In order to guarantee the Arab character of the Palestinian State, immigration was to be restricted so that the number of Jews in the country would not exceed one-third of the total population. If economic absorptive capacity permitted, over five years some 75,000 Jews were to be admitted, and at the end of that period "no further Jewish immigration will be permitted unless the Arabs of Palestine are prepared to acquiesce in it." In addition to the restrictions on immigration, the document also stipulated limitations on land purchase by Jews in most of the country:

there is now in certain areas no room for further transfers of Arab land, whilst in some other areas such transfers of land must be restricted if Arab cultivators are to maintain their existing standard of life and a considerable landless Arab population is not soon to be created.

The Arabs rejected the White Paper on the grounds that it did not go far enough, and launched a widespread campaign of violence against the Yishuv. Jabotinsky was determined to take action against the Arabs, even if this action claimed innocent victims. On the moral problem entailed in this war, Jabotinsky wrote:

Each of us would wish that, in the event that it is essential to take action, it should be a direct reprisal against the murderers. But if a Jewish unit should dare to pursue an Arab gang, its members would be arrested and disarmed and they would be placed on trial - and many of them would be hung from the gallows. The choice does not lie between reacting against murderers or against the hostile public in general: the choice is between two practical possibilities - either reaction against the hostile public in general or general non-reaction.

When we are speaking of war, we do not ask ourselves which is 'preferable' - to shoot or not to shoot. The sole question which may be asked in such cases is the reverse: which is 'worse', to be slaughtered or subjugated without resistance, or to resist with all the means at one's disposal, however cruel, because there is no 'preferable' in this case. Everything to do with war is 'bad' ,and the 'good' is non-existent. When you fire at foreign soldiers, do not lie to yourself and do not delude yourself that those you are shooting are the 'guilty'.

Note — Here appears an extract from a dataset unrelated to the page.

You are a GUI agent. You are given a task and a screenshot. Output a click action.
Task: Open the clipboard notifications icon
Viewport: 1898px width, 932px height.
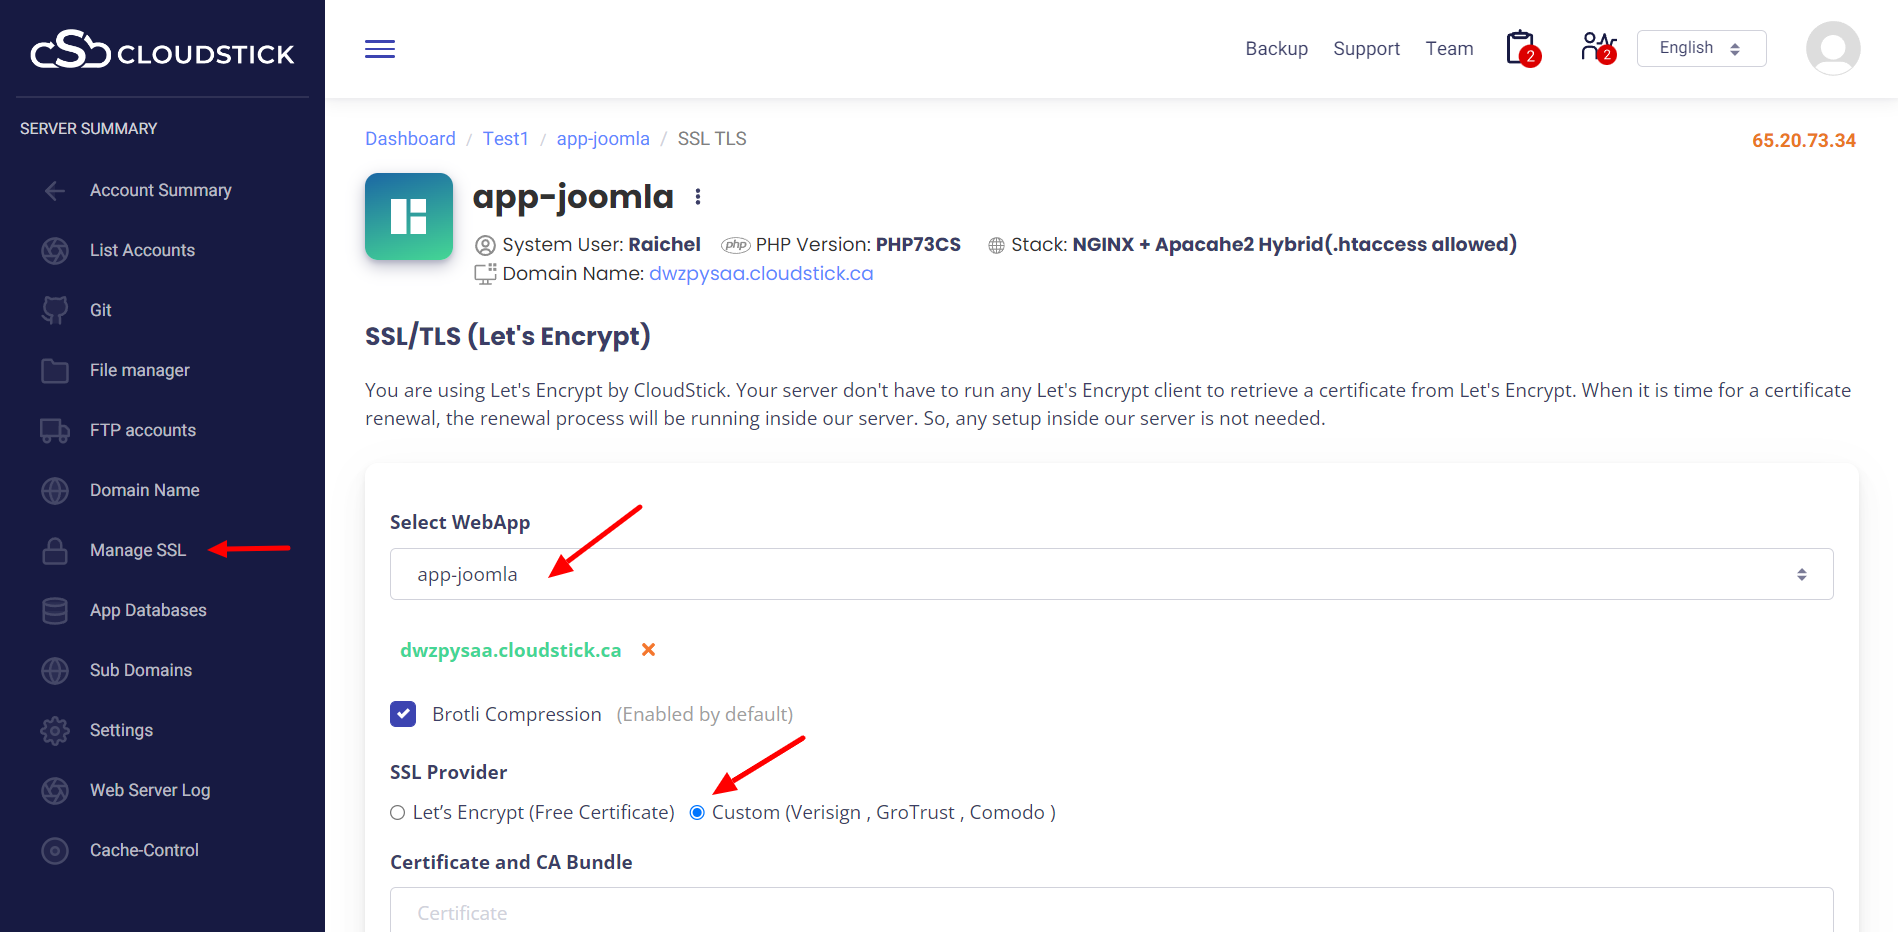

If we were to begin to calculate what is preferable, then the reckoning would be very simple; if you wish to be 'good', then please allow yourself to be killed and renounce everything you hoped to defend: home, country, freedom, hope..."

After the publication of the White Paper, Arab onslaughts continued throughout the country. On June 9,1939 a bombing attack was planned against Arab visitors to prisoners in the central jail in the Russian Compound in Jerusalem. The explosive device was hidden in a large basket carried by Rachel Ohevet-Ami (Habshush), who was of Oriental appearance and spoke fluent Arabic (her family had immigrated from Yemen). Rachel was taken by car to a spot close to the Russian Compound and walked from there, her face veiled. She asked an Arab boy to carry her basket, loaded with fruit and vegetables. Its weight aroused his suspicion, and he approached a passing policeman and asked him to check the contents. Rachel was arrested immediately and a bomb-disposal expert detached the fuse and prevented the device from detonating. Rachel Ohevet-Ami was tried by a military tribunal and sentenced to life imprisonment. She was transferred to the women's jail in Bethlehem, where she was the first Jewess to be incarcerated among Arab women prisoners. In time she was joined by additional women, members of the Irgun and of Lehi. Seven years later, after the Second World War, Rachel was pardoned by the High Commissioner and released.

When war broke out, on September 1, 1939, Arab hostilities acts against Jews ceased, as did Irgun reprisals. In the course of the 1936-1939 riots, some 500 Jews were killed throughout the country.